SHORT TASK » Can you reproduce the material below word for word, every line of it?
═════ RECORD LIST
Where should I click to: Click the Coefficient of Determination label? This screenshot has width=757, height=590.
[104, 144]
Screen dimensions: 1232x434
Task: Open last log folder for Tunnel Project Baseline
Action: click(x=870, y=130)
══════════
WORKED ANSWER »
Where should I click to: Click the Coefficient of Determination label? This screenshot has width=757, height=590.
[104, 144]
Screen dimensions: 1232x434
Task: Open last log folder for Tunnel Project Baseline
Action: click(x=870, y=130)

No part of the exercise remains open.